Mike Searle is Emeritus Professor of Earth Sciences at the University of Oxford and at the Camborne School of Mines in Cornwall. In his second Geology Bites appearance in this 50th episode, he describes what ophiolites are, and how they present us with a unique opportunity to see oceanic crust and upper mantle at close quarters. So close, in fact, that in this image, he has his finger on the Moho, the lithological boundary between the crust and mantle in the Semail ophiolite in Oman. He explains the evidence that enabled us to reconstruct the sequence of events that placed the Semail ophiolite on top of the Arabian continental margin.

Photo by Oliver Strimpel


Podcast Illustrations

All illustrations courtesy of Mike Searle unless otherwise indicated.


The Semail Ophiolite in Oman

Landsat satellite image of the Arabian plate. The large yellow swirls in the central and southern regions of the Arabian peninsula are sands in the Empty Quarter covering an area about the size of France. The Oman ophiolite comprises the dark-colored rocks exposed along mountains of northern Oman. DSF = Dead Sea Fault

Image Courtesy of NASA

Geological map of the Oman mountains showing the extent of the Semail ophiolite.


Semail ophiolite “stratigraphy”

Rock succession through the Oman ophiolite with photos illustrating each rock type on the right. The crustal sequence is composed of various types of gabbro. The crust and mantle are separated by the Moho discontinuity, which can be a distinct boundary but is more often a zone of mixed peridotites and gabbros. The mantle sequence is composed of various types of peridotite, such as dunite and harzburgite. At the bottom is a thin slice of metamorphosed oceanic plate rocks called the metamorphic sole.
===
--- Task instructions ---
1: Decide whether each statement agrees with the ophiolite text. Answer yes or no, and quote the words from the text that decide it.
(a) In the Semail ophiolite, the Moho is always a sharp boundary between crust and mantle.
(b) The mantle sequence includes dunite and harzburgite.
(c) The sands of the Empty Quarter lie in the northern part of the Arabian peninsula.
2: Repeat the passage of the ophiolite text starting at "Mike Searle is" and ending at "unless otherwise indicated.".

--- Source material ---
===
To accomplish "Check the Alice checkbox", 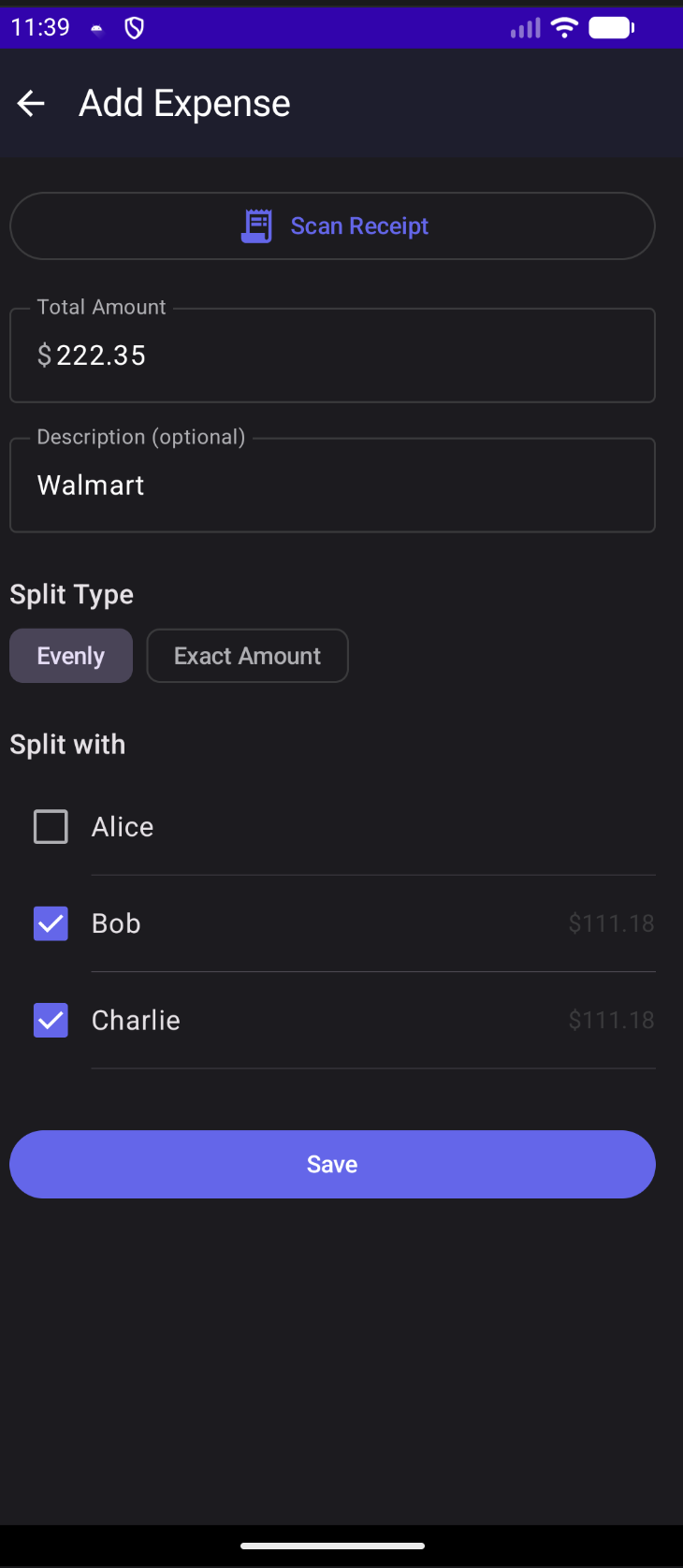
===
--- Answers to each task ---
1:
(a) No: "which can be a distinct boundary but is more often a zone of mixed peridotites and gabbros"
(b) Yes: "The mantle sequence is composed of various types of peridotite, such as dunite and harzburgite."
(c) No: "The large yellow swirls in the central and southern regions of the Arabian peninsula are sands in the Empty Quarter"

2:
Mike Searle is Emeritus Professor of Earth Sciences at the University of Oxford and at the Camborne School of Mines in Cornwall. In his second Geology Bites appearance in this 50th episode, he describes what ophiolites are, and how they present us with a unique opportunity to see oceanic crust and upper mantle at close quarters. So close, in fact, that in this image, he has his finger on the Moho, the lithological boundary between the crust and mantle in the Semail ophiolite in Oman. He explains the evidence that enabled us to reconstruct the sequence of events that placed the Semail ophiolite on top of the Arabian continental margin.

Photo by Oliver Strimpel


Podcast Illustrations

All illustrations courtesy of Mike Searle unless otherwise indicated.